The President abused the power of his office for personal and political gain, at the expense of our national security.
Congress must now uphold our solemn and urgent responsibility and #DefendOurDemocracy
— Rep. Joe Neguse (@RepJoeNeguse) December 4, 2019
The Hill reports, it’s all out in the open now:
Democrats on the House Intelligence Committee released a lengthy report on Tuesday outlining their weeks of evidence-gathering as part of the impeachment inquiry, laying out in granular detail their allegations that President Trump abused the power of his office.
The 300-page report does not recommend specific articles of impeachment — a task under the charge of the Judiciary Committee — but it paints a damning portrait of Trump’s dealings with Ukraine and hints strongly that those actions merit his removal from office…
“The evidence is clear that President Trump used the power of his office to pressure Ukraine into announcing investigations into his political rival, former Vice President Joe Biden, and a debunked conspiracy theory that it was Ukraine, not Russia, that interfered in the 2016 election,” three House Democrat chairs said in a statement.
“These investigations were designed to benefit his 2020 presidential reelection campaign.”
Rep. Joe Neguse, Colorado’s Democratic point man in the impeachment process on the Judiciary Committee, is in Madrid for the United Nations climate change conference, but we expect to hear from him as soon as it’s appropriate. We’re settling into our easy chairs with the full 300 page report, but the executive summary’s first paragraph makes it clear that Democrats don’t consider this to be a close case:
The impeachment inquiry into Donald J. Trump, the 45th President of the United States, uncovered a months-long effort by President Trump to use the powers of his office to solicit foreign interference on his behalf in the 2020 election. As described in this executive summary and the report that follows, President Trump’s scheme subverted U.S. foreign policy toward Ukraine and undermined our national security in favor of two politically motivated investigations that would help his presidential reelection campaign. The President demanded that the newly-elected Ukrainian president, Volodymyr Zelensky, publicly announce investigations into a political rival that he apparently feared the most, former Vice President Joe Biden, and into a discredited theory that it was Ukraine, not Russia, that interfered in the 2016 presidential election. To compel the Ukrainian President to do his political bidding, President Trump conditioned two official acts on the public announcement of the investigations: a coveted White House visit and critical U.S. military assistance Ukraine needed to fight its Russian adversary.
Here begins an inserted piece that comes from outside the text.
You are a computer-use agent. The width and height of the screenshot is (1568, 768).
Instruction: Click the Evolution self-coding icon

With Republicans already out with their pre-buttal of this report’s conclusions, the lines are clearly drawn for the next step, which is to draft articles of impeachment to be voted on by the full House. Democrats got everything they hoped to and more from November’s public hearings, validating the substance of their allegations and more broadly making a compelling case that what happened here indeed was a high crime worthy of nation’s highest political penalty.
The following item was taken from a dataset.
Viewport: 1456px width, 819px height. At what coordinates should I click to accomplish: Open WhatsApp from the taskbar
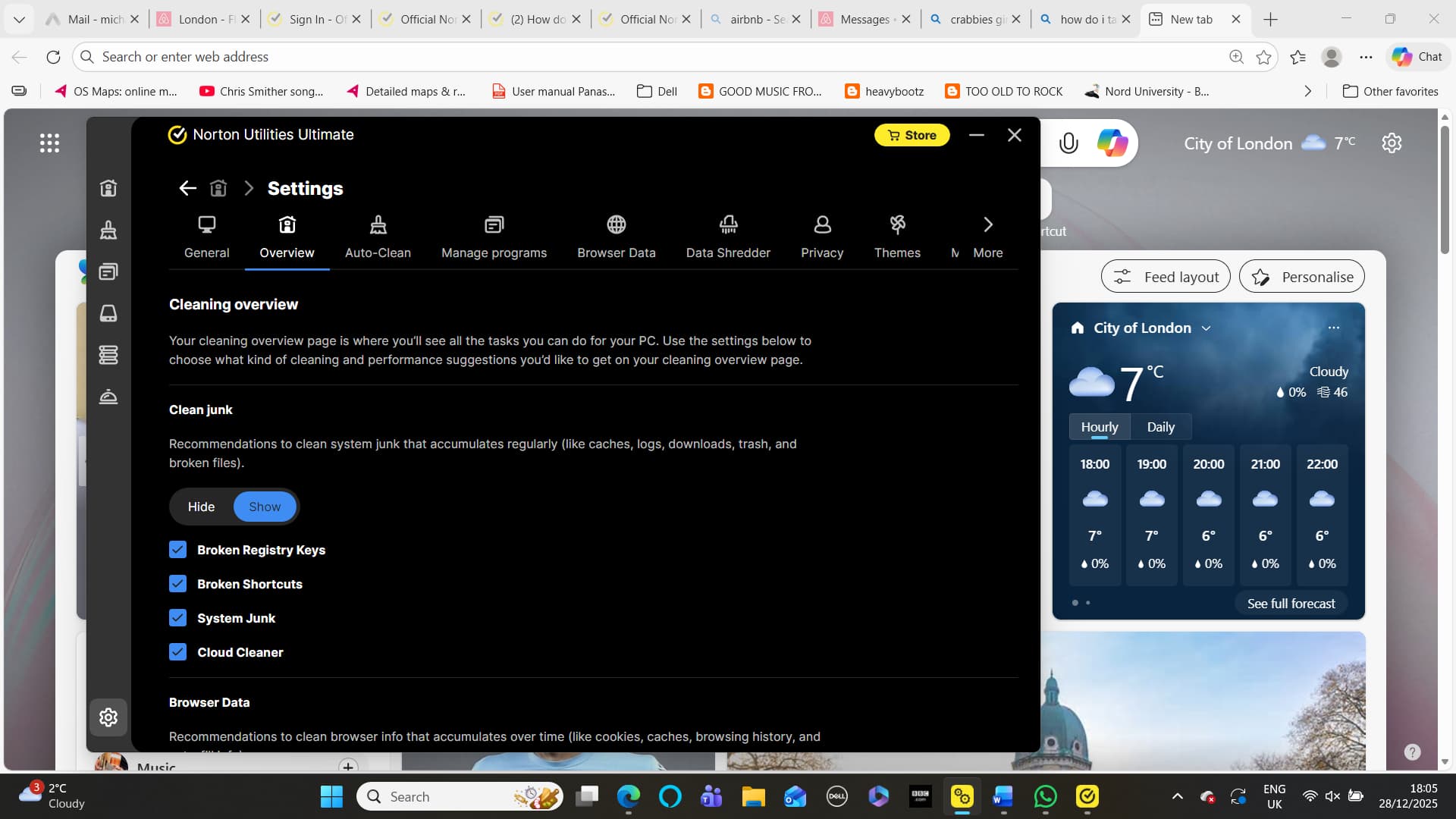[x=1045, y=797]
Whether or not the Republican Senate has the will to acknowledge, let alone act on these findings is less important now to Democrats than ensuring every swingable voter in America knows the score before elections now less than a year away. The better Democrats prove their case now, the worse it will be for Republicans politically when they vote to protect Trump as we all expect them to do.
And this is where we note perforce that some unexpected turnabout could always be lurking.